Problem with distribution, maximum likehood estimation

Question

I refer to https://brilliant.org/wiki/maximum-likelihood-estimation-mle/. We got definition: $$L=f(x_1\mid\theta)f(x_2\mid\theta)\ldots f(x_n\mid\theta)$$ Shouldn't be there $f_0$ instead of $f$? It doesn't make sense since $f$ is defined as family of distributions that depends from some parameters.

Answer 1

This is an example of parametric estimation. Since entire functions are difficult to estimate, we often paramterize a family $f[x_i|\theta]$, where $\theta \in \Theta$. We typically assume the true data generating process corresponds to $\theta_0 \in \Theta$. We'd like it if our approach to estimation is unbiased, so our estimator $\hat{\theta}(X)$ using the data $X$ satisfies $\mathbb{E}_X[\hat{\theta}(X)] = \theta_0$, or is consistent, so that $\lim_{n \rightarrow \infty} \hat{\theta}(X_n)= \theta_0$ in some meaningful sense (usually almost surely or in probability). The major frameworks for deriving results in this family are maximum likelihood, method of moments or generalized method of moments, and $M$-estimation.
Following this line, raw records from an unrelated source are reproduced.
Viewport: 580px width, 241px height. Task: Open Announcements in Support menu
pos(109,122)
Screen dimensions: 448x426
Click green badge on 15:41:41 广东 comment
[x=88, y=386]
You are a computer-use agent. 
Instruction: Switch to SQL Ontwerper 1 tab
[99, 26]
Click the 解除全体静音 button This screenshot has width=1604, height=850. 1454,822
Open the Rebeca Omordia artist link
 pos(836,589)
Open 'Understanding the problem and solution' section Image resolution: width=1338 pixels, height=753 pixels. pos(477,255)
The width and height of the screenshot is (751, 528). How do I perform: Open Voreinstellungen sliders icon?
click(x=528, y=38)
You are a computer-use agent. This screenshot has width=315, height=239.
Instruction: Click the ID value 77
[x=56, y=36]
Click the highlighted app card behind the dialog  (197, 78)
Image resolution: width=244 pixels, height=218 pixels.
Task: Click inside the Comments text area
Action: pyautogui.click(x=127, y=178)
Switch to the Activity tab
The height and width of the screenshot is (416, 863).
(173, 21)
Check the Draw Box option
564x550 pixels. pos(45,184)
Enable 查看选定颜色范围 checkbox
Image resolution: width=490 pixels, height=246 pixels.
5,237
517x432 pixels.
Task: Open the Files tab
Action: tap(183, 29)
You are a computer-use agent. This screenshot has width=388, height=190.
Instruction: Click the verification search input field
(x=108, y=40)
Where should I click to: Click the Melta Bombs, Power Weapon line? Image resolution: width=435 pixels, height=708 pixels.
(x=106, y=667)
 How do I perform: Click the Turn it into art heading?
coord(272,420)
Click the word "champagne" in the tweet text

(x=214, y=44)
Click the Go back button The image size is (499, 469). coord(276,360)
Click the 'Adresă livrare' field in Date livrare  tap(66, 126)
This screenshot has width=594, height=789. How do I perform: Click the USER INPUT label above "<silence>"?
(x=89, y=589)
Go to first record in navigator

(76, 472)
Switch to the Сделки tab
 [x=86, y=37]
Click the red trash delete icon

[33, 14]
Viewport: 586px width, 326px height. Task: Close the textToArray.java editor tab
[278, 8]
In contrast, if you want to do non-parametric estimation, you are using the data to estimate $f(x)$ directly. That includes, for example, histograms or kernel density estimation. So the goal is to get a consistent estimate of an entire function $f(x)$, $\hat{f}(x)$, as your data get large, rather than limit yourself to parameters in $\mathbb{R}^N$.

Then there is semi-parametric estimation, where you typically model the mean $m(x_i,\theta)$ but also estimate the density of error terms $\varepsilon_i$, so the model is $m(x_i,\theta) + \varepsilon_i$ where $f(\varepsilon)$ is to be estimated as well. And many more.

But when you're wondering the limits of the exercise you're doing right now, sometimes it's nice to look ahead and contrast it to what else is out there.